My grandmother made a quilt for me, the only son of her oldest son, before she died. Here it is, still wrapped in a protective plastic bag I’ve kept it in for the last couple of decades:
This quilt was probably stitched together 30 or 40 years ago, and I’ve somehow managed to preserve it reasonably well.
See those geometric designs? That pattern is called a bear claw design, and it became popular in the US during the 1930s, when my grandmother was just becoming a young lady. I suspect she and her two sisters grew up very, very quickly during this time.
The colors of the pattern made sense during an era when sacks to carry food were repurposed for fabric. Everything was repurposed during the Great Depression. This was a great way for people not only to be intensely frugal—a matter of survival—but also to express themselves creatively.
Truly, this has to be where I got the intense frugality that got me through my twenties. When I look at this quilt my grandmother made for me, I am reminded of all this history, and it comes rushing to my mind in an instant when I glance at it.
When it was given to me, though? That’s another story. I already had a blanket, after all, so I couldn’t understand why this was such an incredible gift.
I get it now.
Quilts seemed unremarkable to a kid like me, and they are indeed straightforward in concept. The idea is to carefully sew one ornate side that everyone sees, then create a very plain (but functional) side underneath. Finally, you stuff the apparatus with something that insulates you.
You know what insulates really, really well in nature? Feathers. If you watch a show that takes place before the modern era, and the people are living in luxury, you’re very likely to see a feather-stuffed pillow.
Feathers stuff things, and they also insulate things extremely well. It made sense to me, then, that the word quilt must have come from the word quill.
In my mind’s eye, I could see how that letter t at the end came to be, where they just threw it on to indicate that it was something stuffed with quills. It was, therefore, a bit of a surprise to find out that the two words are actually completely different in origin.
Quilt actually arises from the Latin word culcita. Wealthy ancient Romans slept on these stuffed sacks that could be used as a mattress or cushion. This original meaning really didn’t change all that much over the centuries, filtering through old French as cuilte before being morphed one more time into English.
Although the Romans gave quilts their name, the idea of a quilt is far more ancient, and widespread across the ancient world. Anywhere there was sewing, there were (eventually) quilts.
Quill, on the other hand, comes from a Germanic root. Germanic and Latin were the two great language families playing tug-of-war over much of Europe during the middle ages, and it’s no surprise to me that these are the two languages that make up most of modern English.
The Middle Low German word quiele, gave us the word we use today. The precise root isn’t known—there was a great deal of Latin written down during the ancient world as compared to Germanic script, and so we know the original words in Latin much more of the time.
Quill also came to mean a couple of other things over time. One of them is the iconic writing instrument you might envision someone like Isaac Newton using to write his Principia Mathematica, or the signers of the Declaration of Independence using to seal the deal and give that middle finger to the British Empire, once and for all.
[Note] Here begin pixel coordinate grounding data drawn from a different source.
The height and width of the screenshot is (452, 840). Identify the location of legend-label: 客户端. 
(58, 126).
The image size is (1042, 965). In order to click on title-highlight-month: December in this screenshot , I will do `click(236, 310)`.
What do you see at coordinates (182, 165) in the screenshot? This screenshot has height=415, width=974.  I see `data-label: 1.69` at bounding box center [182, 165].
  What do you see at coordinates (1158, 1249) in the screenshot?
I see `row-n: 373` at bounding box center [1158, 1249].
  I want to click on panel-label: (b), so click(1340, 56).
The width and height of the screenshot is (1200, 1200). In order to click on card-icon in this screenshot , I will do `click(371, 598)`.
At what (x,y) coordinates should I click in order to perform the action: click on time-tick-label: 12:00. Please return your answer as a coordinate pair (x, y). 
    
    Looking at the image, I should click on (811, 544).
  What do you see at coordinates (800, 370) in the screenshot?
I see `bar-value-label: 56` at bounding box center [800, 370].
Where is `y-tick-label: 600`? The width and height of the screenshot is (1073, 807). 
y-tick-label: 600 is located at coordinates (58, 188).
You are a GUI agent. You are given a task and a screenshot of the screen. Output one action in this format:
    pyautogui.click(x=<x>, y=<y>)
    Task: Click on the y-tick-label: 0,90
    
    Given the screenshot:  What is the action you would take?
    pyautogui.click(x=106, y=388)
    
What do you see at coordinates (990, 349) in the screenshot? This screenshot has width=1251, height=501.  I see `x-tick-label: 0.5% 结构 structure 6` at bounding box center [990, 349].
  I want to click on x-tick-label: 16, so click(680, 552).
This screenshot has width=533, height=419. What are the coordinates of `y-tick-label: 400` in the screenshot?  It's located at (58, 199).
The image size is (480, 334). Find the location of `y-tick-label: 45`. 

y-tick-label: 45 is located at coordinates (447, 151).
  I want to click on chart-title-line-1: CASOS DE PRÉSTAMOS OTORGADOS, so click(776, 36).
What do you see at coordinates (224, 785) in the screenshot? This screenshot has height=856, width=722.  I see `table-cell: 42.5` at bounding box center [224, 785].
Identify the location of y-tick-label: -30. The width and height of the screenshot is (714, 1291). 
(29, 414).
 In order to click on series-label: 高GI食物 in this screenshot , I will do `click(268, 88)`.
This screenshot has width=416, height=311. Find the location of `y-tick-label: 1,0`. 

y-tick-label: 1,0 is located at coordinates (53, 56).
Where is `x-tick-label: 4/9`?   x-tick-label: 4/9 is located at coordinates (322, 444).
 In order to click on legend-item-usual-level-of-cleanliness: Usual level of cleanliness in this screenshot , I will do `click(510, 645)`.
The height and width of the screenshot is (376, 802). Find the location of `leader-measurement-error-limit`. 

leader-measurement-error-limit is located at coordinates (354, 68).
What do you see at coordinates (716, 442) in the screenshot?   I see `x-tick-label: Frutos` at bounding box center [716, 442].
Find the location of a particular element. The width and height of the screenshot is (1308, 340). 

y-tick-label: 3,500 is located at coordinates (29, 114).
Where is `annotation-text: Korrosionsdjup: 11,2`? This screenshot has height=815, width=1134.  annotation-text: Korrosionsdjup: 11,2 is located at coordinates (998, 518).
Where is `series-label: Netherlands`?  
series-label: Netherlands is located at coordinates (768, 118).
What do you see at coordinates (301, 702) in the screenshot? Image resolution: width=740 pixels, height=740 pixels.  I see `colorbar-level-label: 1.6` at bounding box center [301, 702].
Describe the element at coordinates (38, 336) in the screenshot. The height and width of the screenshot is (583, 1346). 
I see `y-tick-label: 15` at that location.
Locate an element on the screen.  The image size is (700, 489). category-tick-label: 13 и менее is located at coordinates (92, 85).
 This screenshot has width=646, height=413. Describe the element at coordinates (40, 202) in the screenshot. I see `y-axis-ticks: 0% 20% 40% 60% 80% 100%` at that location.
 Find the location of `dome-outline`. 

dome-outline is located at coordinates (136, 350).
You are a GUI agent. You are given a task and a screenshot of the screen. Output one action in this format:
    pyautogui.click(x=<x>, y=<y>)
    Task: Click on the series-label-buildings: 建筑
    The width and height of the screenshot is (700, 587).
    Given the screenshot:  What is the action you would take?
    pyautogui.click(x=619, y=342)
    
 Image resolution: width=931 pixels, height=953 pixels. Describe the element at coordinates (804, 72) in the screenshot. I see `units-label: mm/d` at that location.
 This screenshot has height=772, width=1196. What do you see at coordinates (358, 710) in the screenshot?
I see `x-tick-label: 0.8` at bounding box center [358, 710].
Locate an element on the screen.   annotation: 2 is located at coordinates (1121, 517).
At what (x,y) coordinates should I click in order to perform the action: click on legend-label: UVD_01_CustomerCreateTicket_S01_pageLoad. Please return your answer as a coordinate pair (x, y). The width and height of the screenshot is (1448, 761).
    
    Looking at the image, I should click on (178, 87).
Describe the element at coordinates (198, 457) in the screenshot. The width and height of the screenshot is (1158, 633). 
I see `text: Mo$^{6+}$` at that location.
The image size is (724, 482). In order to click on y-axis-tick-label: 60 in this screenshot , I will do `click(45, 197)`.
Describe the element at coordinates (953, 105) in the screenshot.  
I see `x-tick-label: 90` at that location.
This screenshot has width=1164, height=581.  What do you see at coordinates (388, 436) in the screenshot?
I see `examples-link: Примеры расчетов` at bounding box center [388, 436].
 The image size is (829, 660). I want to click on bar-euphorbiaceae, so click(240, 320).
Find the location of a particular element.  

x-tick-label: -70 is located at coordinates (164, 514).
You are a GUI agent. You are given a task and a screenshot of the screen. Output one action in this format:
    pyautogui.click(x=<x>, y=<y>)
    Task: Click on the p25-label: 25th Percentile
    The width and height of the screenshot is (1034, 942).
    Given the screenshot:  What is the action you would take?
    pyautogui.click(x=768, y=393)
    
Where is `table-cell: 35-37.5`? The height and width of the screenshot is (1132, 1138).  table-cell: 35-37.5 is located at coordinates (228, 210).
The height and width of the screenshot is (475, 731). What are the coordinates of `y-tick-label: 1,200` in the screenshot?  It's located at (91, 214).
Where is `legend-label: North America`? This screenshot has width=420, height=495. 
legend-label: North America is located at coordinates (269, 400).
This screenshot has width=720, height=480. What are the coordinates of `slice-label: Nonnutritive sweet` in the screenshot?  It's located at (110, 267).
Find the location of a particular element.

Porcupines also have quills, so-named for the resemblance to feathers. That etymology is easier to explain.
Do you have a quilt yourself, or did you use one when you were younger? Are there any other particular family heirlooms that have a history, something you’ve learned about your own past over the years?
I have a blue jean quilt my mom made. The other thing about why they used small pieces is because they saved all their fabric scraps and quilting was one way to make something new from them even if they were small reminents.
I am well familiar with quilts after playing Patchwork (the two-player board game) with my wife.
I find that if you wrap a quill in a quilt and then you s-quint your eyes just so, you can quickly quit having friends or even ac-quaintances.